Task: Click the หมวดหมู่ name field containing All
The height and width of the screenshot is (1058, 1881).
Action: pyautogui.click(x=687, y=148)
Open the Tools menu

==

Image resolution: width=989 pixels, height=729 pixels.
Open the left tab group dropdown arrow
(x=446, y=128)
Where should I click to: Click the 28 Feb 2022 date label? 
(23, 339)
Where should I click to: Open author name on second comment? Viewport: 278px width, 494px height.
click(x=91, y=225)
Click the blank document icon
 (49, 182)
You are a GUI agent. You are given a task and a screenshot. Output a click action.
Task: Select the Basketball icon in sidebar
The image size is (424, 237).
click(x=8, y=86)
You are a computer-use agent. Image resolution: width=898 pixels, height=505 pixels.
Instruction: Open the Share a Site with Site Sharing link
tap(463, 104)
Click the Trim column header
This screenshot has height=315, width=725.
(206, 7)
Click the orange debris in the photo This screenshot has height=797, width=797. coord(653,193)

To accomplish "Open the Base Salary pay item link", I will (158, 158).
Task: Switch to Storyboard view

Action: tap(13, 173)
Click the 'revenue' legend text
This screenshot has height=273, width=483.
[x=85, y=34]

--

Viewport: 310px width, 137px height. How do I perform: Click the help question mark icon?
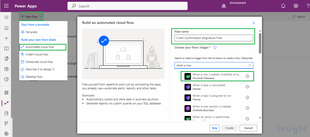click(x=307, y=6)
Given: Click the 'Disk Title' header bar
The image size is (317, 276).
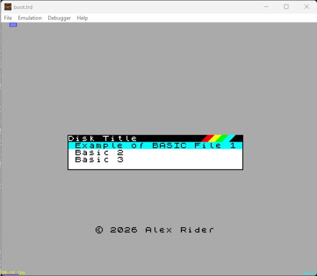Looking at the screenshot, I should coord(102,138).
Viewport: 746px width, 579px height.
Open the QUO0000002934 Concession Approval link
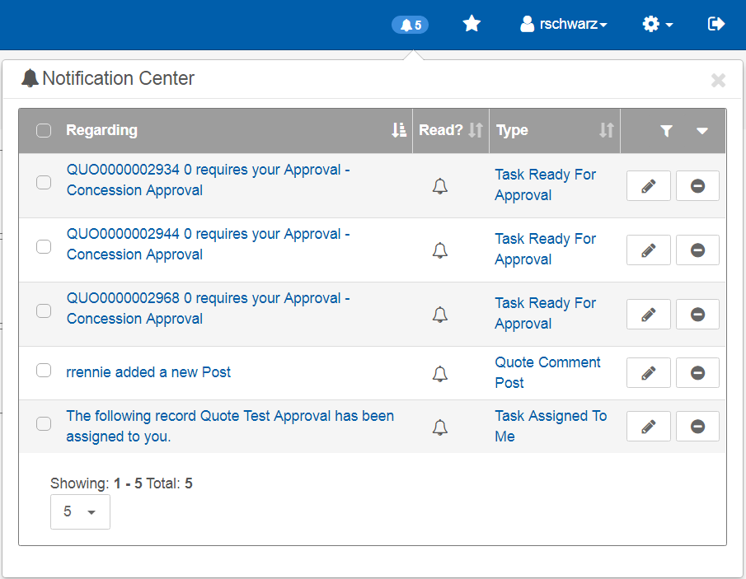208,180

Set problem:
Copy out every line from the line with "Task: Click the" up to and including the line with "Open the Tools menu", offsetting each coordinate in the answers by 75 and leaving all other text unchanged.

Result of this exercise:
Task: Click the หมวดหมู่ name field containing All
The height and width of the screenshot is (1058, 1881).
Action: pyautogui.click(x=762, y=223)
Open the Tools menu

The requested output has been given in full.